- _TEXT_
Tuesday, March 17, 2009

Blind mechanic diagnoses car problems with hearing

From the Gadsden Times in Alabama:

Take your car to the shop, and the mechanic likely will say, “Let me take a look at it.”

Ollis Winfrey (pictured) will say, “Let me take a listen.”

Winfrey, an avid car enthusiast, says he can sit in a car, listen to it run and determine what’s wrong.

It’s not because he knows every knock of an engine or grind of a gear.

It’s because he is blind.

Hearing is what makes Winfrey, 65, good at what he does.

As a young, seeing child, Winfrey’s passion was cars.

“I got an itch for working on cars when I was a young boy,” he said. “I would sit around the old men under the hood of old cars, and listen to (them) and watch every move they made.”

Winfrey started to go blind in 1970 while living in Chicago, when he was diagnosed with retinitis pigmentosa. His two brothers also have the illness and also are blind.

However, Winfrey said during an active childhood and early adulthood, he saw everything he needed to live his life thus far.

That includes working on cars.

“Just because I am blind doesn’t mean that I can’t fix cars,” he said. “A mechanic can’t see 85 percent of the car’s components anyway. It takes correct maneuvering and precise measurements to fix cars.”

And he added, with a trace of sarcasm, “A good mechanic could do his job with his eyes closed.”


An array of vintage cars Winfrey has repaired lines his backyard, and he remembers exactly what type of work was done on each.

A 1957 Chevrolet Birmingham police car is one he has in-depth knowledge of, as he has had to change the motor and several other things to get the car running.

- _ABOUT THIS TASK_
According to the blind mechanic article, what illness was Winfrey diagnosed with in 1970? The items that come next are separate from the blind mechanic article.

- _GIVEN RECORDS_
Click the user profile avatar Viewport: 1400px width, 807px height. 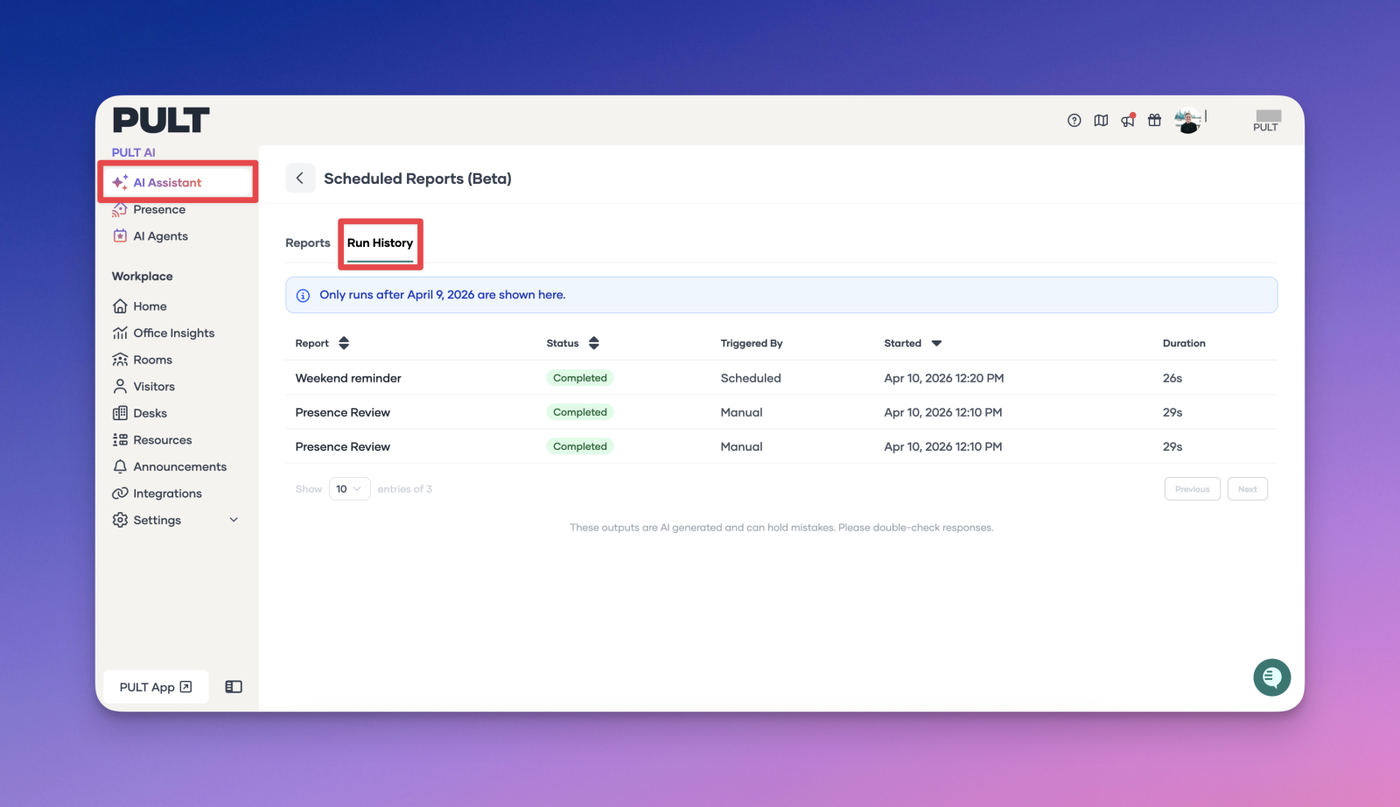(x=1187, y=120)
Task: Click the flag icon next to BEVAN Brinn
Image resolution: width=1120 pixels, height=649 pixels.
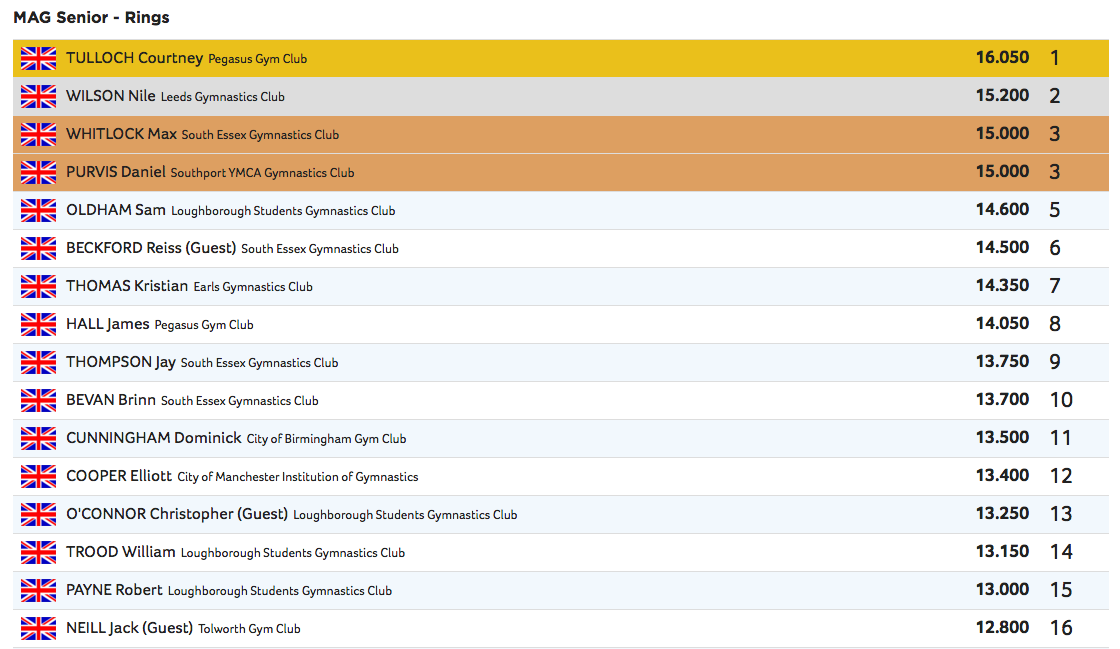Action: [x=38, y=400]
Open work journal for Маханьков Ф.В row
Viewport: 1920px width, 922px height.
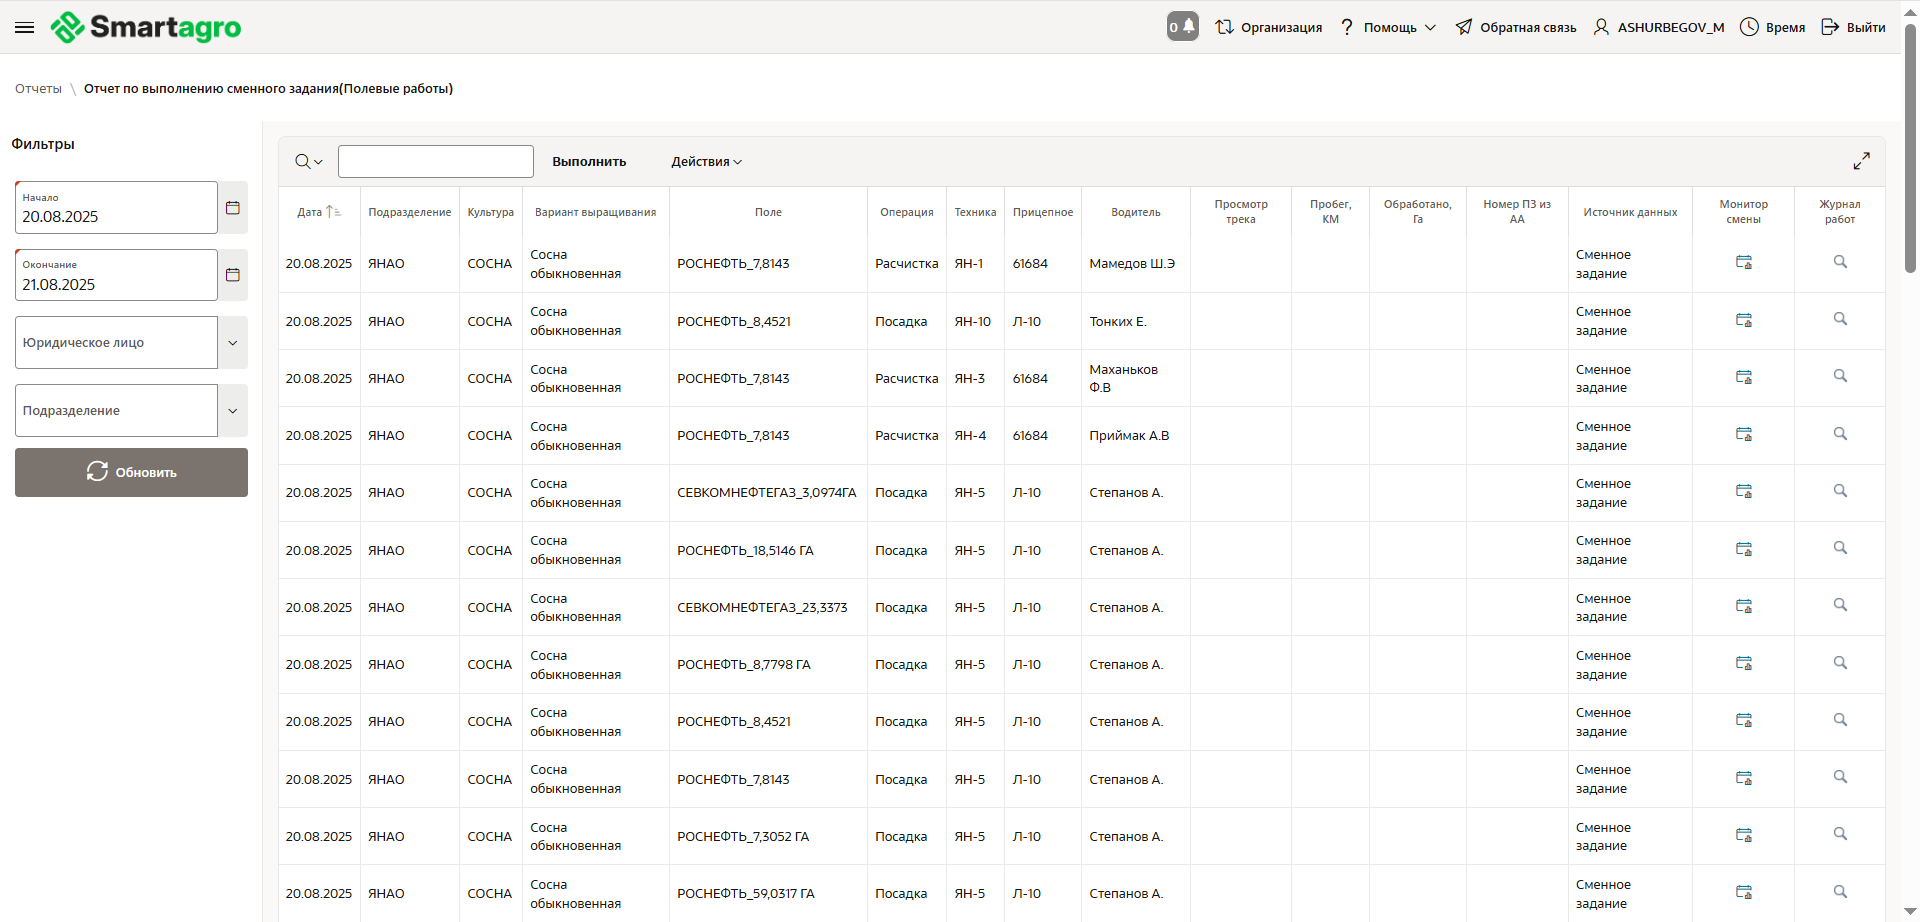1839,377
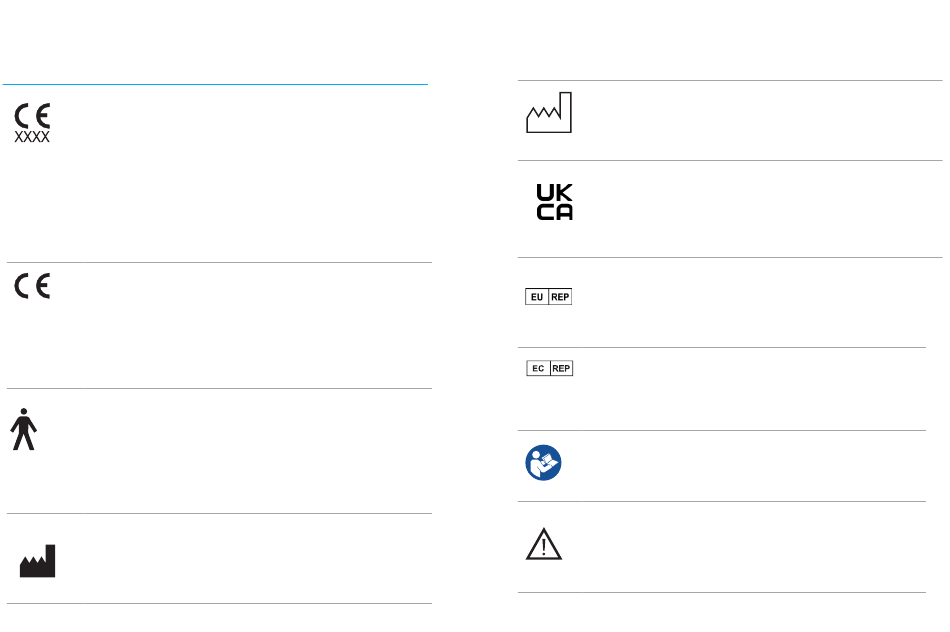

- _WRITTEN SOLUTION_
Retinitis pigmentosa.